Astronomers Identify The Closest Known Flyby Of A Star To Our Solar System: A Dim Star That Passed Through The Oort Cloud 70,000 Years Ago

February 18, 2015 Leave a comment

Credit: Michael Osadciw/University of Rochester.

Credit: Michael Osadciw/University of Rochester.

A group of astronomers from the US, Europe, Chile and South Africa have determined that 70,000 years ago a recently discovered dim star is likely to have passed through the solar system’s distant cloud of comets, the Oort Cloud. No other star is known to have ever approached our solar system this close – five times closer than the current closest star, Proxima Centauri.

In a paper published in Astrophysical Journal Letters, lead author Eric Mamajek from the University of Rochester and his collaborators analyzed the velocity and trajectory of a low-mass star system nicknamed “Scholz’s star.”

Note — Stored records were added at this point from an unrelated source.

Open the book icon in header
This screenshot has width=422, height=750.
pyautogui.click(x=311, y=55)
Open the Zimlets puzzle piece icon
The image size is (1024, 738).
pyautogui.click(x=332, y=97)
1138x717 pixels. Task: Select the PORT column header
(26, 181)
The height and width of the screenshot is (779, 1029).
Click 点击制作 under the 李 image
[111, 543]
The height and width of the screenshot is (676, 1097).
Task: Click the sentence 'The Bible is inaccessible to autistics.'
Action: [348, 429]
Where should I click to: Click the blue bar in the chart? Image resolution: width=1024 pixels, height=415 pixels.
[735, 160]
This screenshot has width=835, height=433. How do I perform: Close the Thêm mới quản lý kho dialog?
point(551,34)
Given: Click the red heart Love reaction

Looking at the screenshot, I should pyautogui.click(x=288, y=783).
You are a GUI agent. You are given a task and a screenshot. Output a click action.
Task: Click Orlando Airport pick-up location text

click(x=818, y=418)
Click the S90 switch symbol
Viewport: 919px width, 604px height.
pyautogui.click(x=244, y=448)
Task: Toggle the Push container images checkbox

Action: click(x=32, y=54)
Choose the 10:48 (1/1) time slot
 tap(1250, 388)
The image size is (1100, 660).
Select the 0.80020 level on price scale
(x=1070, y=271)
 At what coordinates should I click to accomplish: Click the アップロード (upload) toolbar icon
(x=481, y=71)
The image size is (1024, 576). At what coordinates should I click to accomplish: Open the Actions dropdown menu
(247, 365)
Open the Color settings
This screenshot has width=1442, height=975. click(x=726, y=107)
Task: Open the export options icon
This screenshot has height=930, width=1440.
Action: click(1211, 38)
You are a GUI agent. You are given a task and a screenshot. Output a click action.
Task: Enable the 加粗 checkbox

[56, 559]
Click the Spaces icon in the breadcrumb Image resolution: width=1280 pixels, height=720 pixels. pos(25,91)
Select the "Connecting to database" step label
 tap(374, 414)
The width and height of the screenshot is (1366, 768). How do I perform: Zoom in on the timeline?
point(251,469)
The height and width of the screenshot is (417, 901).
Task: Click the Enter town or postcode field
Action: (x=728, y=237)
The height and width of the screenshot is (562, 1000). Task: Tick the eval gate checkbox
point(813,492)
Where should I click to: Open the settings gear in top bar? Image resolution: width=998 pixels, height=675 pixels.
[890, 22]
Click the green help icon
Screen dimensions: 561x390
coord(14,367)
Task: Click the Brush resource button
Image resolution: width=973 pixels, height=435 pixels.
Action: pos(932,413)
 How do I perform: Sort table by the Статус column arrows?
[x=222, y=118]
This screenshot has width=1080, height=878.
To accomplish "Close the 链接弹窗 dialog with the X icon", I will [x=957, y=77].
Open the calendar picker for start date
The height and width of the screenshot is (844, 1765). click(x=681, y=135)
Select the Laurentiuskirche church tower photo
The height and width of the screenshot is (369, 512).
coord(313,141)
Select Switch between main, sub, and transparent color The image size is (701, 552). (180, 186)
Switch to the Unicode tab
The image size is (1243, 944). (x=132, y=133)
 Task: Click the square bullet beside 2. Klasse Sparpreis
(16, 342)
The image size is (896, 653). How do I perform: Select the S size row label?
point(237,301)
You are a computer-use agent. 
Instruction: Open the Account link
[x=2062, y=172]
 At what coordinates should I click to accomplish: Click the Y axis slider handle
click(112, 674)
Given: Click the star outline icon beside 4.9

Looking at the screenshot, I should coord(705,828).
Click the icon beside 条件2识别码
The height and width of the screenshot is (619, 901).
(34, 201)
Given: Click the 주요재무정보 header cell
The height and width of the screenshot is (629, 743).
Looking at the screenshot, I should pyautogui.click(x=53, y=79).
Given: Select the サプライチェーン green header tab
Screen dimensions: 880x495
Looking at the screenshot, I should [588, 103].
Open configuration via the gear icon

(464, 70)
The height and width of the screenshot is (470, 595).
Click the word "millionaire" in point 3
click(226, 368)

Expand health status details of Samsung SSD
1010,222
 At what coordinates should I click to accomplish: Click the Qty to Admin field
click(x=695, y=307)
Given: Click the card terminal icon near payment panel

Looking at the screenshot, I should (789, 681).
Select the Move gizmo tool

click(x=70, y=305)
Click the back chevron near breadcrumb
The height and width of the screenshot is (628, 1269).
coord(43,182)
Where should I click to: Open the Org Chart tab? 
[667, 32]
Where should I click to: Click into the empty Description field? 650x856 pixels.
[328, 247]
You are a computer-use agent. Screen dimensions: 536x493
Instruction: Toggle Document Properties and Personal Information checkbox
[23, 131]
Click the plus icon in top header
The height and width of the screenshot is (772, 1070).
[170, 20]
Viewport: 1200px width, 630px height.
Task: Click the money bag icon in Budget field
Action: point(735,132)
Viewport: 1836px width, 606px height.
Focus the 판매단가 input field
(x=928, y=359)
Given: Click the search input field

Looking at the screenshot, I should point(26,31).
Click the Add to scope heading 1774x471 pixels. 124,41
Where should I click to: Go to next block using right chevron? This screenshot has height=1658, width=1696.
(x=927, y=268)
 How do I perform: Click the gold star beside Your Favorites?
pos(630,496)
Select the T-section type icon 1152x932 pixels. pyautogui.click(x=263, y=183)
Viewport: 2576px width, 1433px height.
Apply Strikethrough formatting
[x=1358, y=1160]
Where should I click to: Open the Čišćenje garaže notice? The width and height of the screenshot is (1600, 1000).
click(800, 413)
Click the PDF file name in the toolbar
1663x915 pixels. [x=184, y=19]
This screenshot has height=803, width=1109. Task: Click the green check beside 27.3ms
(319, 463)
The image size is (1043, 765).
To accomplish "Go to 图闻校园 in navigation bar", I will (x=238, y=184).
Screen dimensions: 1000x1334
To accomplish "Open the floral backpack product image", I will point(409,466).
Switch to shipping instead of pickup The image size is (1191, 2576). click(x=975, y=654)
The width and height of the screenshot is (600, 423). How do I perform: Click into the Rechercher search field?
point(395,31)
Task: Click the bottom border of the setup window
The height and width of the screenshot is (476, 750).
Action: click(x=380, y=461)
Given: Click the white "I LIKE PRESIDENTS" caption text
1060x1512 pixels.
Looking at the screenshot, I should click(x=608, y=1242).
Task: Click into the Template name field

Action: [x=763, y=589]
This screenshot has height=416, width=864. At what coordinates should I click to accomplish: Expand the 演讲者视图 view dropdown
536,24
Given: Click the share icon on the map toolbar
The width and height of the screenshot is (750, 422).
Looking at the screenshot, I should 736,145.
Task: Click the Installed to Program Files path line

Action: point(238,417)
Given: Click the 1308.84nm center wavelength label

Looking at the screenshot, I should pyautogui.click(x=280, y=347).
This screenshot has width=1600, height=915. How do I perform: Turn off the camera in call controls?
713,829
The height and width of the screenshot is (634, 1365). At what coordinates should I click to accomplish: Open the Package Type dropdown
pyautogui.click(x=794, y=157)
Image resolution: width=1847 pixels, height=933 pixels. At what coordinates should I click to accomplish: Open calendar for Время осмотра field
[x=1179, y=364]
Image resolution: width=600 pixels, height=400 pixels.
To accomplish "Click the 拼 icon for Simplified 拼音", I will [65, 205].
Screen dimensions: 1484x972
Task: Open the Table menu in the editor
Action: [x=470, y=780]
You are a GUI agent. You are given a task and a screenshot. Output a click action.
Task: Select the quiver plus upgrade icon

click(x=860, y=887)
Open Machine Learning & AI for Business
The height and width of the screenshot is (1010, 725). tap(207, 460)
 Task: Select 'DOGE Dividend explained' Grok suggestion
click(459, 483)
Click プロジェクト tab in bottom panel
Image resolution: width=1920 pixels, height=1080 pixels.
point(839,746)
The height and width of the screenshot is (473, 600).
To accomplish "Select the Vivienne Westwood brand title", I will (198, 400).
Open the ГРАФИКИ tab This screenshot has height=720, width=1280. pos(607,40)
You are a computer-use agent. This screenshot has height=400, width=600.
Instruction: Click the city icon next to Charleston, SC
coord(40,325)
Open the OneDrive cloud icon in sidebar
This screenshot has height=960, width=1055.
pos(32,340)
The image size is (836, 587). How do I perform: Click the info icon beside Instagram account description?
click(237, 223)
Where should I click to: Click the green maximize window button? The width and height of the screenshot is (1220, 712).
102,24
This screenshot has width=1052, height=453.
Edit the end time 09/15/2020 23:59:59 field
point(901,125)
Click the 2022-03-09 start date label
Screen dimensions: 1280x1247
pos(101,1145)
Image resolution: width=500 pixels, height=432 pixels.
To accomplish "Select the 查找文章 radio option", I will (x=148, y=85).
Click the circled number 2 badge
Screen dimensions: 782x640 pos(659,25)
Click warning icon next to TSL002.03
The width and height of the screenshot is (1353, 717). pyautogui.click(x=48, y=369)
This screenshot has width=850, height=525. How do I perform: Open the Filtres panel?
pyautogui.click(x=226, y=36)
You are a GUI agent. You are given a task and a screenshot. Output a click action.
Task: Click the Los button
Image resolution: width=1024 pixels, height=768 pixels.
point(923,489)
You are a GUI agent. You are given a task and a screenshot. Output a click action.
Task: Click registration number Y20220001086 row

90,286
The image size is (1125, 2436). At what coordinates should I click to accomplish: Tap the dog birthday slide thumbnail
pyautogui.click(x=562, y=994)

The star’s trajectory suggests that 70,000 years ago it passed roughly 52,000 astronomical units away (or about 0.8 light years, which equals 8 trillion kilometers, or 5 trillion miles). This is astronomically close; our closest neighbor star Proxima Centauri is 4.2 light years distant. In fact, the astronomers explain in the paper that they are 98% certain that it went through what is known as the “outer Oort Cloud” – a region at the edge of the solar system filled with trillions of comets a mile or more across that are thought to give rise to long-period comets orbiting the Sun after their orbits are perturbed.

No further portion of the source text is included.